In Nigeria, production is forecast to fall by 35% without offshore field investments.
Across Africa, Rystad estimates delayed spending could mean 200,000 barrels per day (bpd) drop in expected output by 2025.
With collapsing oil prices costing some OPEC members not only lost revenue when they most need it to tackle the coronavirus crisis, but also market share they may never recoup.
OPEC producers such as Nigeria, Angola, Algeria and Venezuela cannot compete with the lower costs of erstwhile allies Saudi Arabia and Russia, who are flooding the market.
By comparison, Nigeria took nearly two weeks to make record cuts to its official selling prices.
The country is also struggling to sell its oil, which is rich in the gasoline and jet fuel that the world is not using as a result of the coronavirus pandemic.
Statements from Nigeria’s oil minister says that the West African country is hoping to raise daily production of crude and a light oil called condensate to 2.5 million barrels a day from about 2.2 million currently, Sylva said. Most of Nigeria’s crude is pumped by Royal Dutch Shell Plc, Exxon Mobil Corp., Chevron Corp., Total SA and Eni SpA in partnerships with the state.
If the price war can’t be resolved and crude prices remain low, Nigeria’s strategy of pumping flat out may have to reversed because it ceases to make commercial sense, said Sylva.
In Late 2019, Nigeria signed newly signed law to govern deep offshore oil operations set a record for the fastest bill so far passed under President Muhammadu Buhari.
First presented to lawmakers on Oct. 2, it went through Parliament within two weeks before returning for Buhari’s signature, which he appended on Nov. 4.
Under the new regulations, energy producers that pump about 80% of Nigeria’s crude will now pay levies for fields where they previously paid none. The measure will add at least $1.5 billion to the treasury next year, according to Senate leader Ahmed Lawan. These will come from a 10% royalty on output from water depths starting at 200 meters and from a price-based system that compels producers to pay extra rates between 2.5% and 10%, which could see payments potentially reaching 30%, depending on crude prices.
“A combination of complicity by Nigerian politicians and feet-dragging by oil companies has, for more than a quarter-century, conspired to keep taxes to the barest minimum,” Buhari said.
It’s the latest in a slew of policies unfolded by a government confronted by declining oil output and price and a burgeoning sovereign debt, as officials seek to sustain high levels of public spending. The administration has also moved aggressively against companies for suspected tax arrears, even demanding $62 billion from the oil companies. A claim they disputed.
“The indisputable intent of the amendment is to increase government earning,” said Dayo Okusami, head of energy and projects at at Lagos-based Templars Law.

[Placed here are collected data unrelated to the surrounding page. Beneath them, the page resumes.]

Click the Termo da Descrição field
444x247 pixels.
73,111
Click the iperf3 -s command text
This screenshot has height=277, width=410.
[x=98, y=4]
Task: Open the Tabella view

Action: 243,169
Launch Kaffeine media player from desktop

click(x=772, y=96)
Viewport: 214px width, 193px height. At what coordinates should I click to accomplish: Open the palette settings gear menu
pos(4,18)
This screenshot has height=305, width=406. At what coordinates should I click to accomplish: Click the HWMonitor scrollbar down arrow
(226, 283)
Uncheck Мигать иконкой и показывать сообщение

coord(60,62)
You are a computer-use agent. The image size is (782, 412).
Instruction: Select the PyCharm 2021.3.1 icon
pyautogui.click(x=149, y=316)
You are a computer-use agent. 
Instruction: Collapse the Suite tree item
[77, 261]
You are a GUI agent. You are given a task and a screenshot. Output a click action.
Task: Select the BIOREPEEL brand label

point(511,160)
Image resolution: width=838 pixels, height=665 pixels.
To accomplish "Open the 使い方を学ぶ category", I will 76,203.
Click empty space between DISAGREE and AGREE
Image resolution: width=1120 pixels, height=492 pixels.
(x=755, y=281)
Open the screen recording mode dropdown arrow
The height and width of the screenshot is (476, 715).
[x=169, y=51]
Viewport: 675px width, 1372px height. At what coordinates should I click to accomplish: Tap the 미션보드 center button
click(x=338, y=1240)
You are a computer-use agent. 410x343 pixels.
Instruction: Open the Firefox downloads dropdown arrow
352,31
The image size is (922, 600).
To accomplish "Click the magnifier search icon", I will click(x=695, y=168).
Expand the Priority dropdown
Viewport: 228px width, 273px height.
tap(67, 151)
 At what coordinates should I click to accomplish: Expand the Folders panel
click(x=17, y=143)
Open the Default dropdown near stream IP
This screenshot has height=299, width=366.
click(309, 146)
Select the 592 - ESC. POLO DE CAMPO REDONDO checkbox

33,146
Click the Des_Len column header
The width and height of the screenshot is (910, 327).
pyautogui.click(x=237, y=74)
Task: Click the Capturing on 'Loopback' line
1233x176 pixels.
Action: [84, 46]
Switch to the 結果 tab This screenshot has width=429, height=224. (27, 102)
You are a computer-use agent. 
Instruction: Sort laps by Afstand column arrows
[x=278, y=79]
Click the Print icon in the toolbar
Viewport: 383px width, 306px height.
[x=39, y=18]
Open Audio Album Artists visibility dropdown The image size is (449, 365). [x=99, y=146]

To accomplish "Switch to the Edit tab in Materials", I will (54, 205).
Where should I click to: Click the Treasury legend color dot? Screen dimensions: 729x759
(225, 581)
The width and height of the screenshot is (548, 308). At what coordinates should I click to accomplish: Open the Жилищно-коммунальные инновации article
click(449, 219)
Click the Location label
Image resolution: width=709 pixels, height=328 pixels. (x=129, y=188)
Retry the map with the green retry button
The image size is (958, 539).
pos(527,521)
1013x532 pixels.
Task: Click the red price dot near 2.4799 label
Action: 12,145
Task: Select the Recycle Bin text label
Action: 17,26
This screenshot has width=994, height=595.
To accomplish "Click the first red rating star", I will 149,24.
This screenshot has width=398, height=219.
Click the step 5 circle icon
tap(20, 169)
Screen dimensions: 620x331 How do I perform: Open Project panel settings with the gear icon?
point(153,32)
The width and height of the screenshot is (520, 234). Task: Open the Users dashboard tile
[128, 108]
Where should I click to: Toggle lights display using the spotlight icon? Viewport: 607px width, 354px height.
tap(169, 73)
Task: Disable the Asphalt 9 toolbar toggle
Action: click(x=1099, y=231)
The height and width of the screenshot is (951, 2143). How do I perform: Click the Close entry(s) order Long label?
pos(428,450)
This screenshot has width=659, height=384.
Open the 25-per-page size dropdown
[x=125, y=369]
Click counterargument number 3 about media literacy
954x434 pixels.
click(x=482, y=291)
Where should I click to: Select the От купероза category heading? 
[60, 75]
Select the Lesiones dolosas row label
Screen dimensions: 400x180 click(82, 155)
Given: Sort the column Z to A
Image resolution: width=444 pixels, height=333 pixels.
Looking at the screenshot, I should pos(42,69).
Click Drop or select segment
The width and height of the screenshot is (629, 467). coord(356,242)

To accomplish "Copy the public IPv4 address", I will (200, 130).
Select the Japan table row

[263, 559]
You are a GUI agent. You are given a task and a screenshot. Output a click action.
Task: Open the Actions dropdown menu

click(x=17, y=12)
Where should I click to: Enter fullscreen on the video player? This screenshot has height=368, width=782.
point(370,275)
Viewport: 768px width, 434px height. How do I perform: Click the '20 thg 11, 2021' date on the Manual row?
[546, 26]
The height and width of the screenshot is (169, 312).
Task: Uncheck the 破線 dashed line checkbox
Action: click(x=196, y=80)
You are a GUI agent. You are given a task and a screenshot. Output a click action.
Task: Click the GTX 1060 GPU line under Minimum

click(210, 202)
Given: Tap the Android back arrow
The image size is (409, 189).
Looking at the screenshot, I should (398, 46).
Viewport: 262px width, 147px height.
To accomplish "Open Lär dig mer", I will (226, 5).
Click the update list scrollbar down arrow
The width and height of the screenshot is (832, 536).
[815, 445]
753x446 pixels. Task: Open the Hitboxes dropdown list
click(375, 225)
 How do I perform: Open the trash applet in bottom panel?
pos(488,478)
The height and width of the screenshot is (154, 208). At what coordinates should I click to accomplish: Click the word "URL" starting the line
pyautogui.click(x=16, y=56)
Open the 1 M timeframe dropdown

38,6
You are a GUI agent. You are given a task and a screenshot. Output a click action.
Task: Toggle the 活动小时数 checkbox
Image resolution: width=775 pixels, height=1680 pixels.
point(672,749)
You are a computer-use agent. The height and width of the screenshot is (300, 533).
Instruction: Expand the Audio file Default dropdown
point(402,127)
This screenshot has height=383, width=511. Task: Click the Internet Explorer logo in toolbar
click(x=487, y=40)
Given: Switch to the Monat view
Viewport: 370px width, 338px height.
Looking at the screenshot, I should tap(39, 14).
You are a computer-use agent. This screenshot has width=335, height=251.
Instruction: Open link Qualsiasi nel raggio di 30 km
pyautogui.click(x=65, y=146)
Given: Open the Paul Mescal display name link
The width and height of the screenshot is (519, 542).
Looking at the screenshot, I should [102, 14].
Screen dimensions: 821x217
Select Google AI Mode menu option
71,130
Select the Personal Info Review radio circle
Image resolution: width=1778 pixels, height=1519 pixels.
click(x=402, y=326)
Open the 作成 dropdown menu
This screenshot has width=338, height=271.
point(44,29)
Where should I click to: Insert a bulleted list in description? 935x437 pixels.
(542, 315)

The Nigerian National Petroleum Corp. has production-sharing contracts with producers including Royal Dutch Shell Plc, Chevron Corp., Exxon Mobil Corp., Total and Eni SpA governing deep-water fields that currently account for about two-thirds of average daily production of 2 million barrels.
Demands Oil Majors to cough out $62 billion
Nigeria is seeking to recover as much as $62 billion from international oil companies, using a 2018 Supreme Court ruling the state says enables it to increase its share of income from production-sharing contracts.
The proposal comes as President Muhammadu Buhari tries to bolster revenue after a drop in the output and price of oil, Nigeria’s main export. It’s previously targeted foreign companies, fining mobile operator MTN Group Ltd. almost $1 billion for failing to disconnect undocumented SIM-card users, and suing firms including JPMorgan Chase & Co. in a corruption scandal.
Under the production-sharing contract law, companies including Royal Dutch Shell Plc, ExxonMobil Corp., Chevron Corp., Total SA and Eni SpA agreed to fund the exploration and production of deep-offshore oil fields on the basis that they would share profit with the government after recovering their costs.
The sudden cash crunch is also hindering the ability of these oil producers to manage growing coronavirus outbreaks. A group of African finance ministers has called for a $100 billion stimulus package to help deal with the pandemic.
Health systems across these OPEC producers are already chronically underfunded and living conditions dangerously cramped, while the oil crunch also casts doubt on whether nations can craft rescue packages or pay soldiers and police to enforce lockdowns or combat unrest.
Nigeria, which cut nearly $5 billion from its budget, said it needs 120 billion naira ($333.33 million) to fight the coronavirus outbreak.
Most of Nigeria’s crude is pumped by the five oil companies, which operate joint ventures and partnerships with the state-owned Nigerian National Petroleum Corp.